§ **Problem to work on**
Convert the listing into a JSON list of strings, one per line and skipping blank lines. Begin at the line that contains "Task: Edit the", stop after the last line of the listing, and leave the pictures out of the answer.

§ **Listing**
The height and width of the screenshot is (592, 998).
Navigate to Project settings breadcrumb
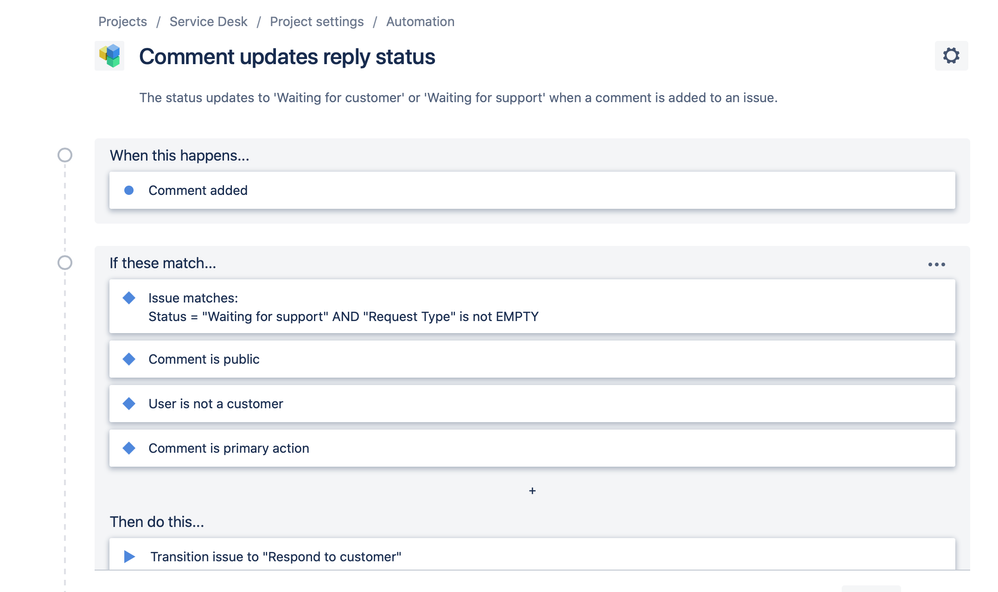tap(317, 22)
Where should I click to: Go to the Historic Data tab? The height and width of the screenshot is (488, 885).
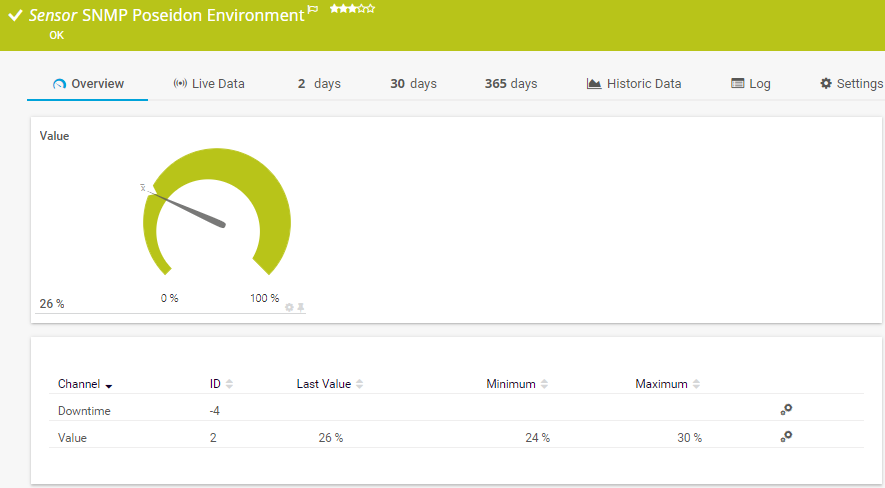pos(634,84)
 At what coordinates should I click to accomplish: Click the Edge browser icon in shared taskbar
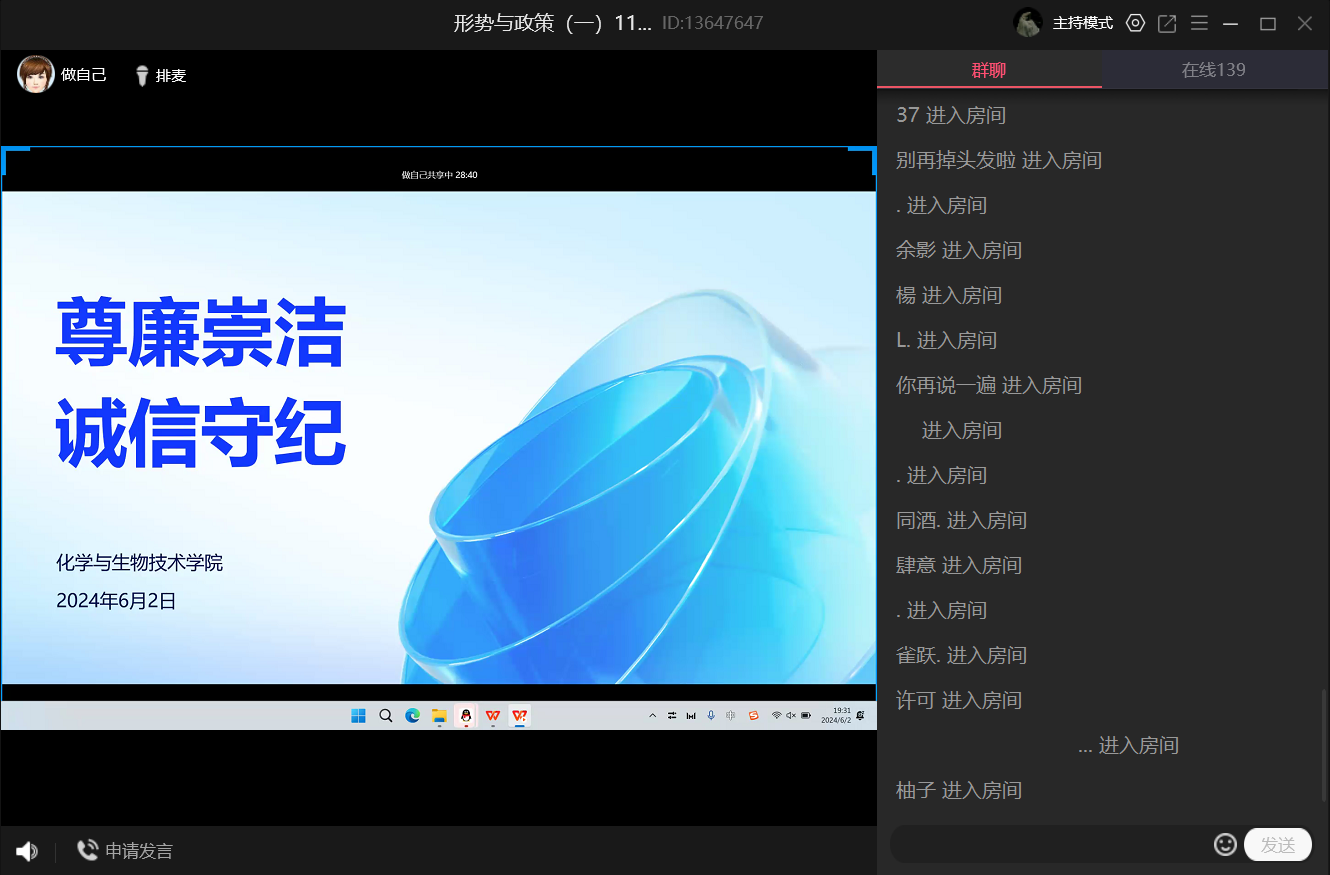[x=412, y=716]
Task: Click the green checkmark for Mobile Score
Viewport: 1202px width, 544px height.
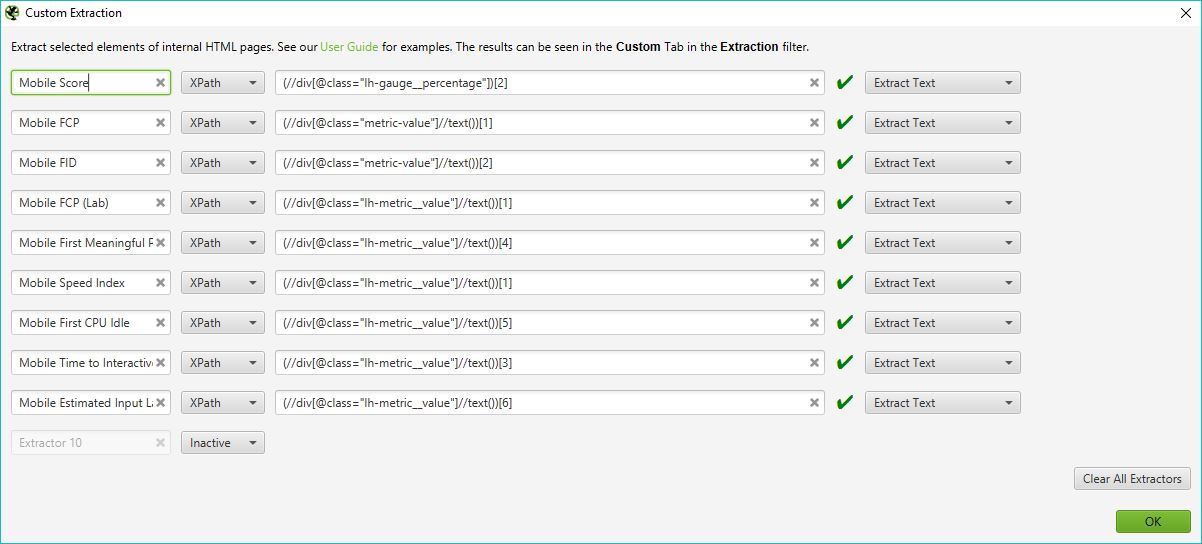Action: coord(845,83)
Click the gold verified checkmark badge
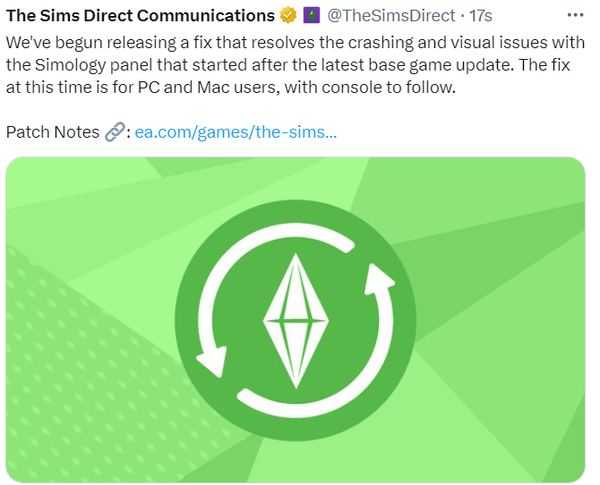 click(287, 16)
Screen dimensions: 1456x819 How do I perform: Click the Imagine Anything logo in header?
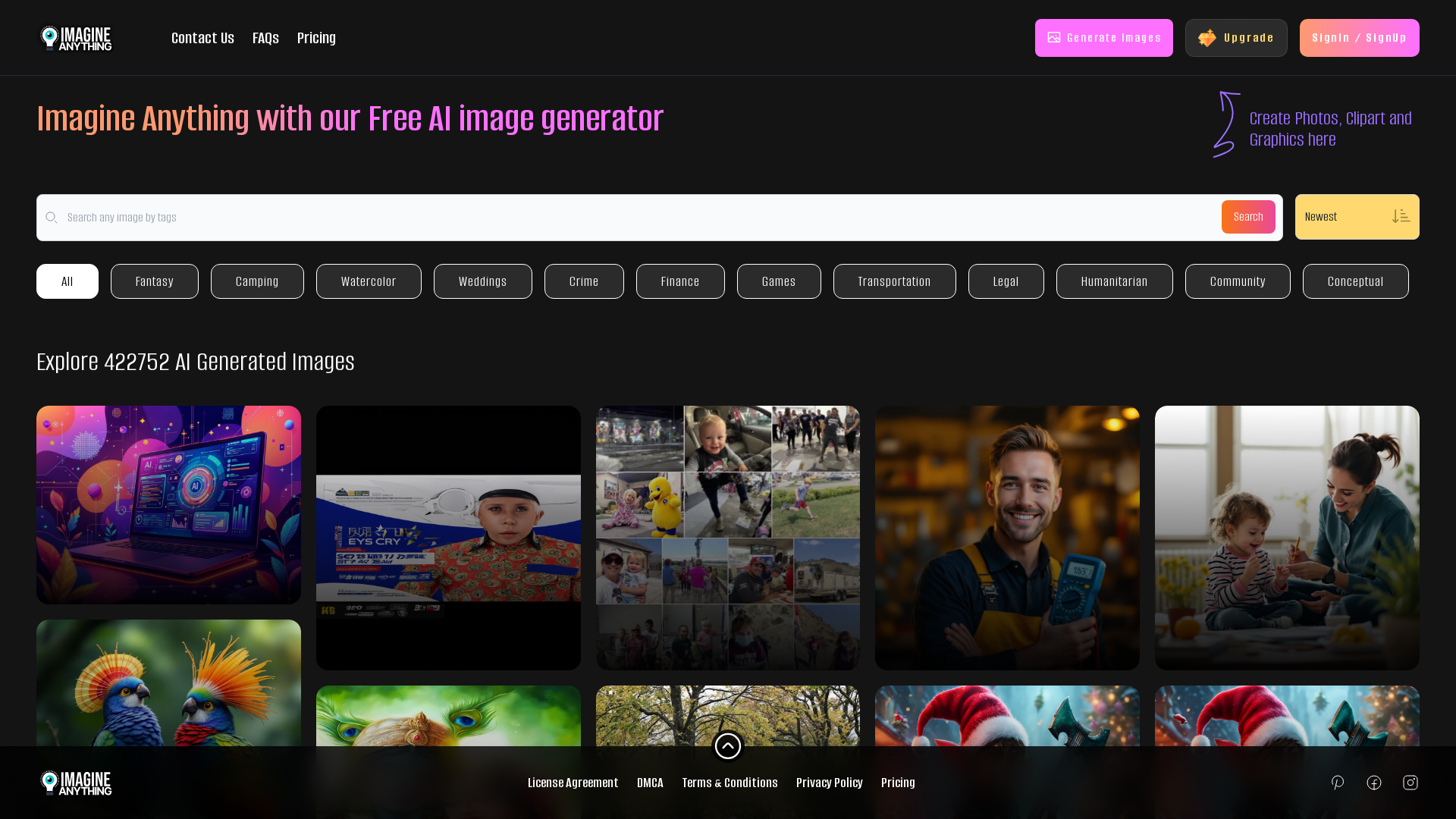(76, 38)
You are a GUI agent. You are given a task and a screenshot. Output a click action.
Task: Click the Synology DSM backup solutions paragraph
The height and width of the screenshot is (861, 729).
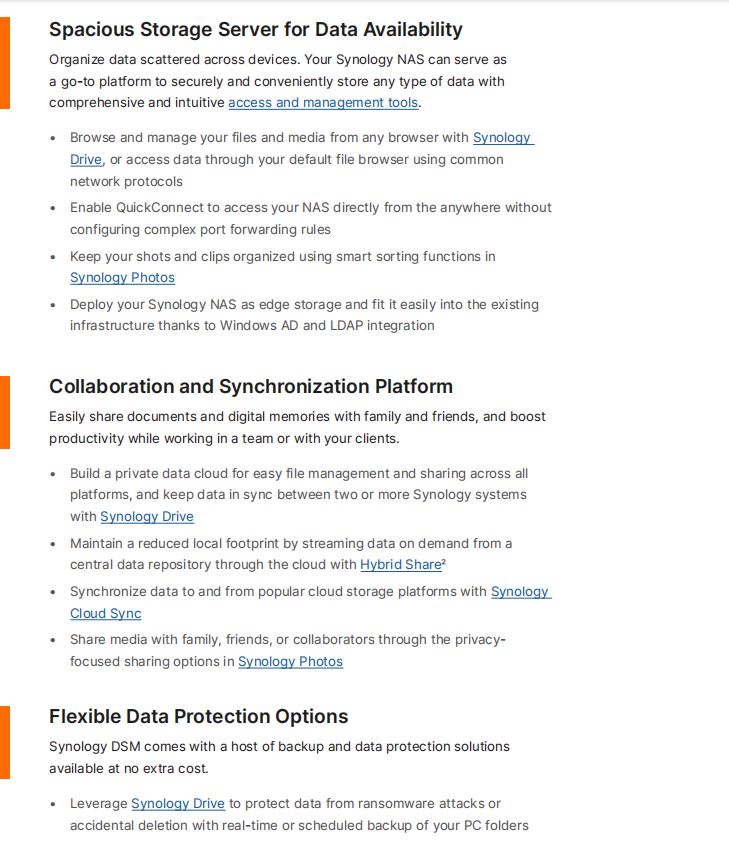click(279, 757)
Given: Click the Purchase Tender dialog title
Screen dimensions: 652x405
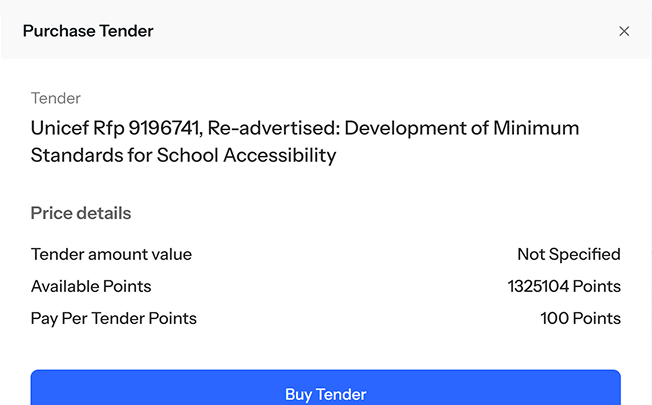Looking at the screenshot, I should [88, 31].
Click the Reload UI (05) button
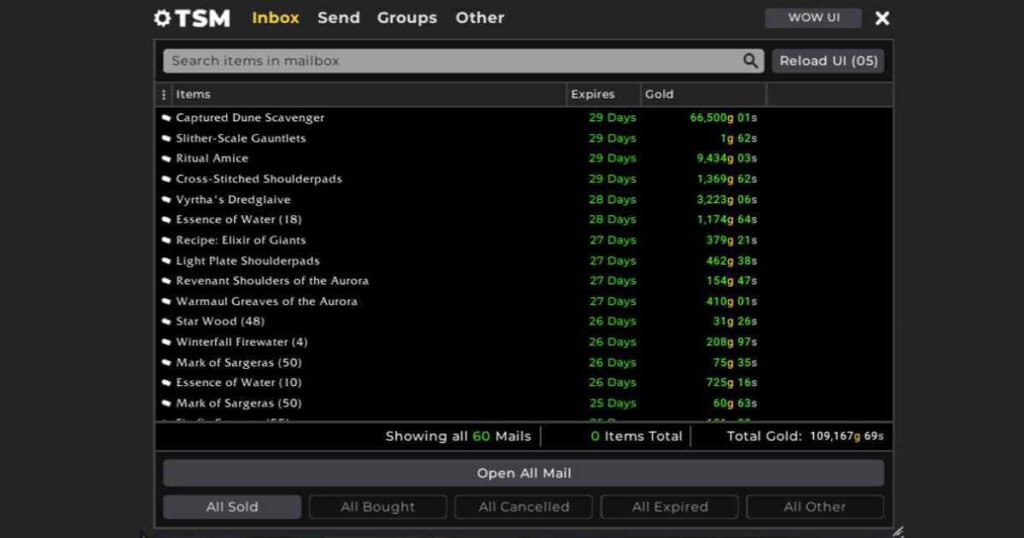 pos(828,61)
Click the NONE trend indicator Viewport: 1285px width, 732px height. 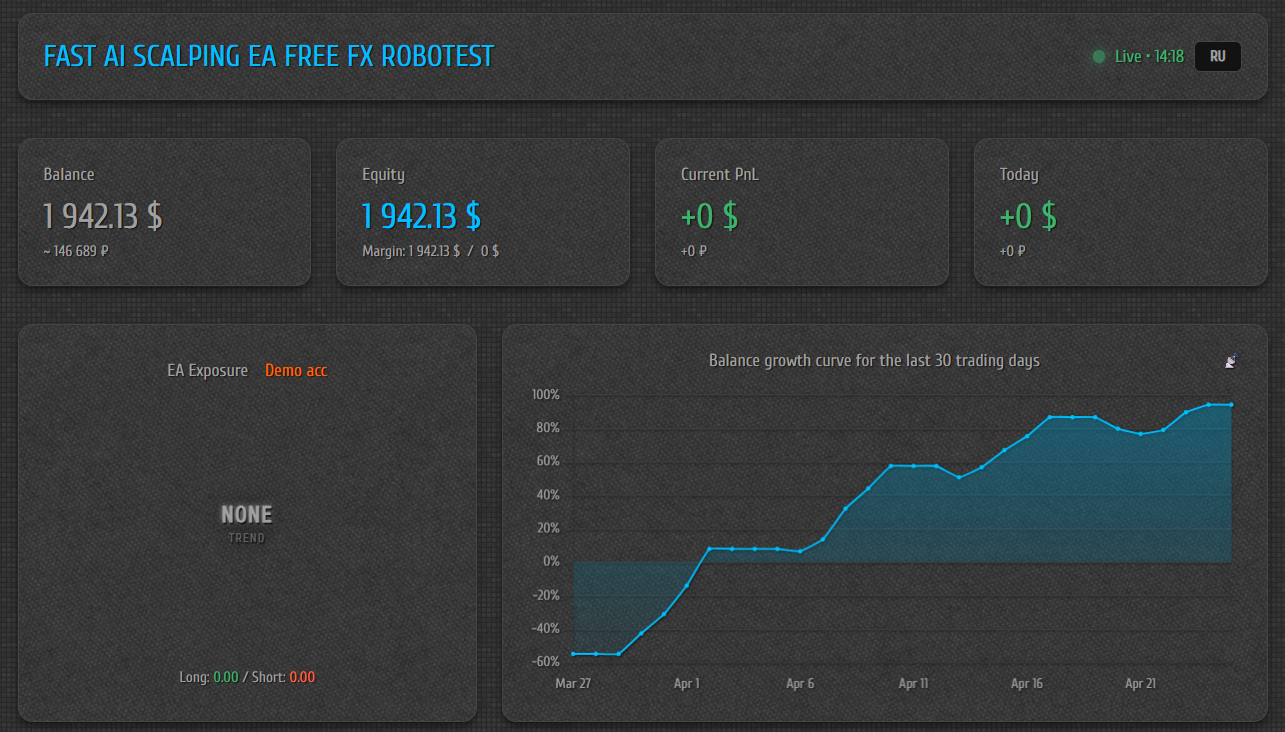pyautogui.click(x=246, y=515)
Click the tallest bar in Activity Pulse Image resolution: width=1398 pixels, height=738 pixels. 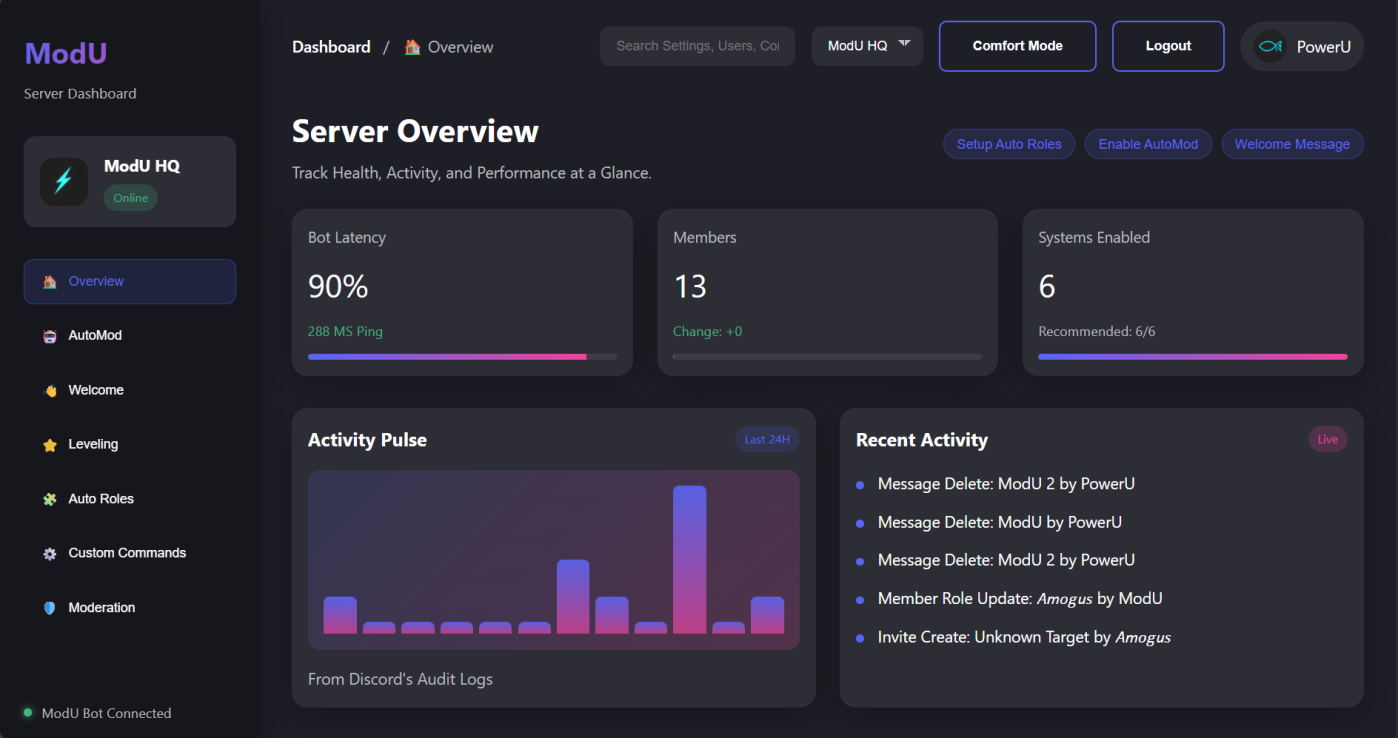coord(689,559)
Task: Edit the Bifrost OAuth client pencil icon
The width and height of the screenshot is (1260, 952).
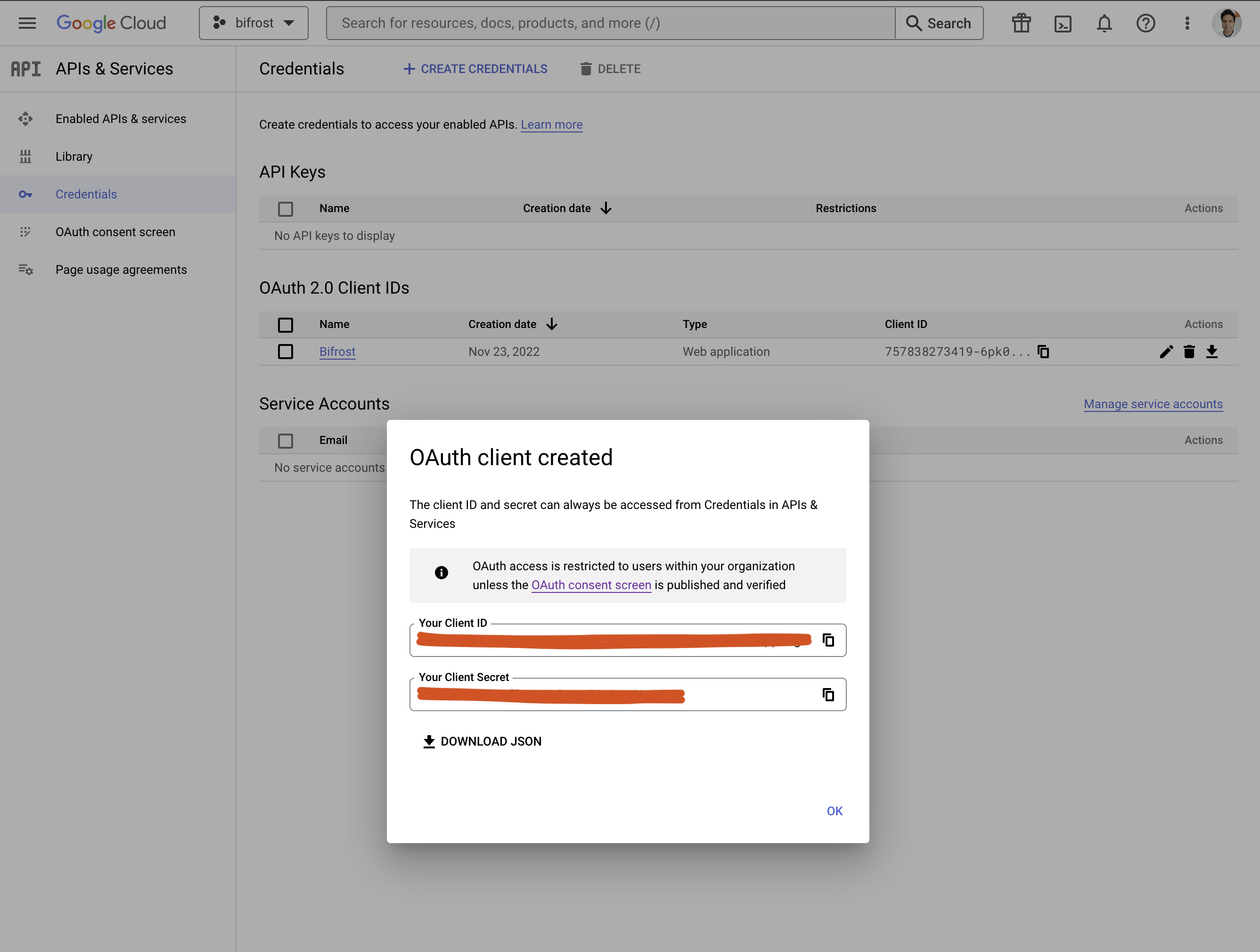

§ **Answer to this problem**
[
  "Task: Edit the Bifrost OAuth client pencil icon",
  "The width and height of the screenshot is (1260, 952)."
]